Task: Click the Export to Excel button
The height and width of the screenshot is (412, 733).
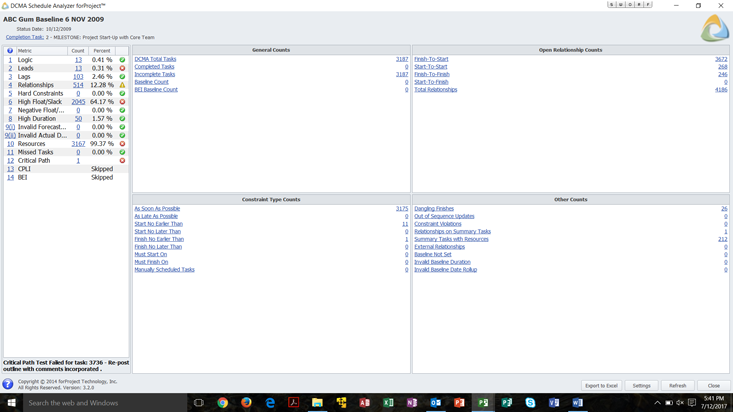Action: tap(601, 385)
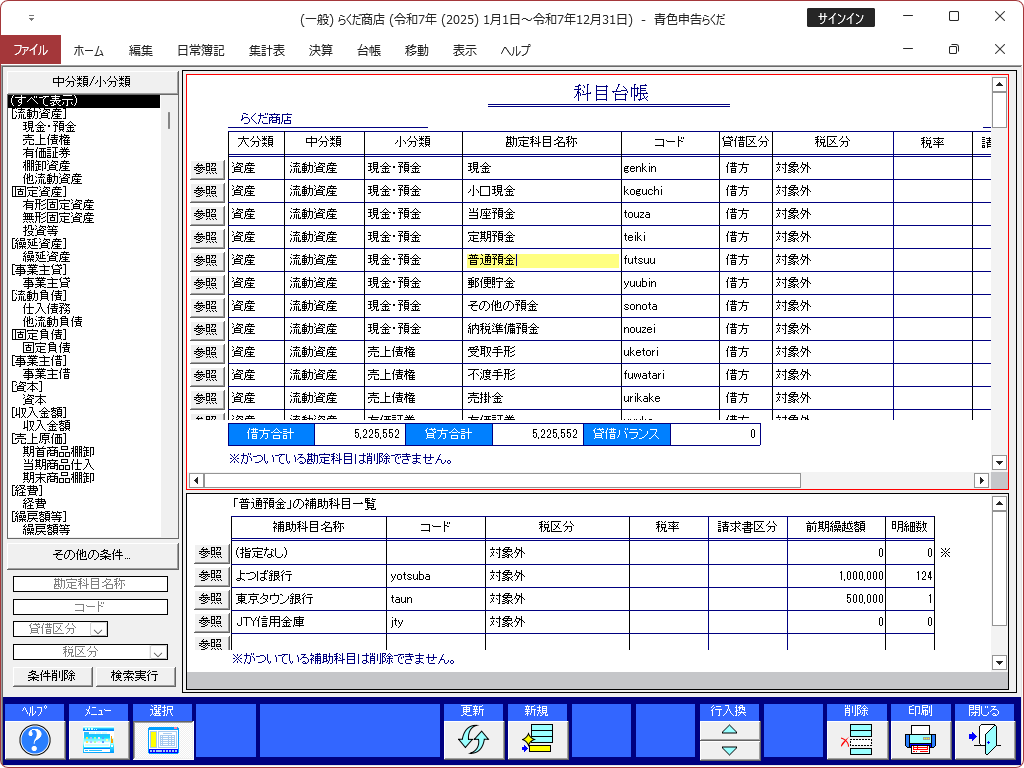This screenshot has height=768, width=1024.
Task: Click the Refresh (更新) arrows icon
Action: coord(474,740)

==========

▶ YOUR GOAL:
Your answer must be the lines from the one containing "The height and" through the last line of the listing above, restated word for word, with no pictures.

▶ RESPONSE BOX:
The height and width of the screenshot is (412, 733).
Action: tap(601, 385)
This screenshot has height=768, width=1024.
Task: Click the Refresh (更新) arrows icon
Action: coord(474,740)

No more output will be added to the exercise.